水素の立場でいうと、本来は2つの水素と結合して飽和となるところ、1つの水素しか結合できないという意味で、こうした二重結合を持つ脂肪酸のことは『不飽和脂肪酸』といいます。

そして、二重結合が1つの場合を『一価不飽和脂肪酸』、二重結合が2つ以上あると『多価不飽和脂肪酸』と言われます。

飽和脂肪酸の代表選手は、炭素数4つの酪酸、炭素数12のラウリン酸、炭素数16のパルミチン酸、炭素数18のステアリン酸などがあります。

不飽和脂肪酸の代表選手は、ω9系脂肪酸のオレイン酸ω6系脂肪酸のリノール酸γ-リノレン酸アラキドン酸ω3系脂肪酸のα-リノレン酸EPA(エイコサペンタエン酸)DHA(ドコサヘキサエン酸)などがあります。

EPAやDHAが注目されるようになった歴史

グリーンランドのイヌイットとデンマーク人の心疾患死亡率を比較したデータで、グリーンランドのイヌイットの人のほうがその死亡率が断然低いという結果がでています。

そこで、脂質をたくさんとると心筋梗塞になりやすいという事実から推測して、イヌイットの人とデンマーク人の脂質摂取量を調べた結果、どちらも大差がないことがわかりました。

肉食系のイヌイットになぜ心疾患死亡率が低いのかということが話題になり、イヌイットの人の食生活に注目が集まりました。

おsの結果、イヌイットの人は、漁や狩りをして、魚にくわえてアザラシやクジラといった水生哺乳類を多く食べていることがわかりました。

一方、デンマーク人は、豚肉などの畜肉が多く、魚はあまり食べていませんでした

そこで、魚や水生哺乳類には不飽和脂肪酸が多く、畜肉は飽和脂肪酸が多いということから、不飽和脂肪酸であるEPAやDHAに注目が集まっていきました。

不飽和脂肪の中でもω3脂肪酸

デンマーク人の血中には、アラキドン酸が多く検出され、それは動物性脂肪に多く含まれるものでした。
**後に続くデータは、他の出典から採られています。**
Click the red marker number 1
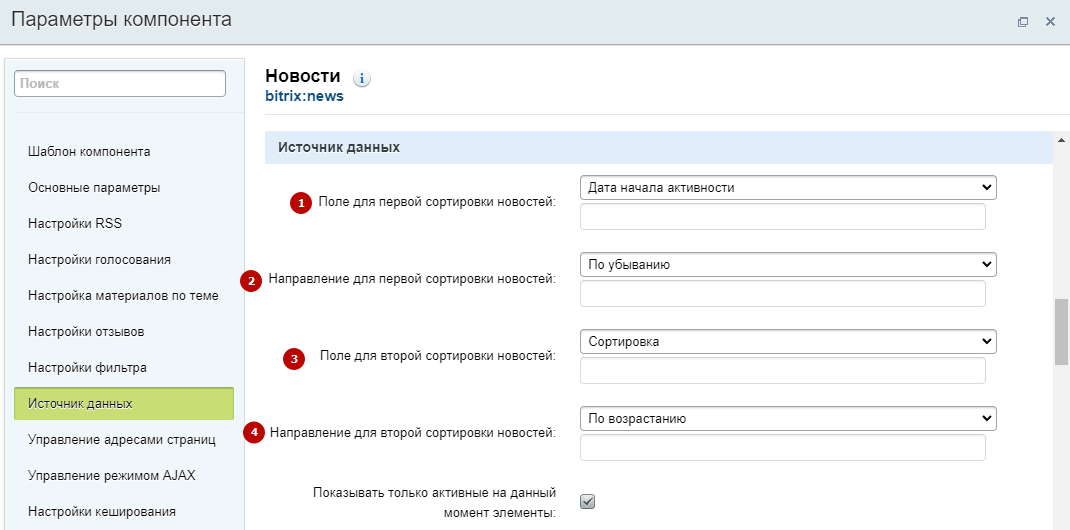Image resolution: width=1070 pixels, height=530 pixels. 301,203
アラキドン酸は、不飽和脂肪酸ではありますが、ω6脂肪酸にあたり、例外的いn摂りすぎるおとにより動脈硬化や高血圧、皮膚炎などを引き起こすことがあり、摂りすぎに注意が必要です。

一方、EPAやDHAのようなω3脂肪酸は、心疾患のリスクを下げることが報告されていて、心疾患死亡率が低いグリーンランドのイヌイットも魚をよく食べています。

しかし、EPAやDHAをサプリで摂取したから安心というのではなく、それで心疾患の死亡率が大きく下がるということではありません。

実は、サプリでEPAやDHAを摂取してもそれほどご利益がないのに、魚を多く食べていると心疾患のリスクが下がっているということに関しては、いろいろな説がありますが、あまりよくわかっていないのが現状です。

いずれにしても、サプリにたよりすぎるのではなく、バランスの良い食生活を心がけることが大切なのです。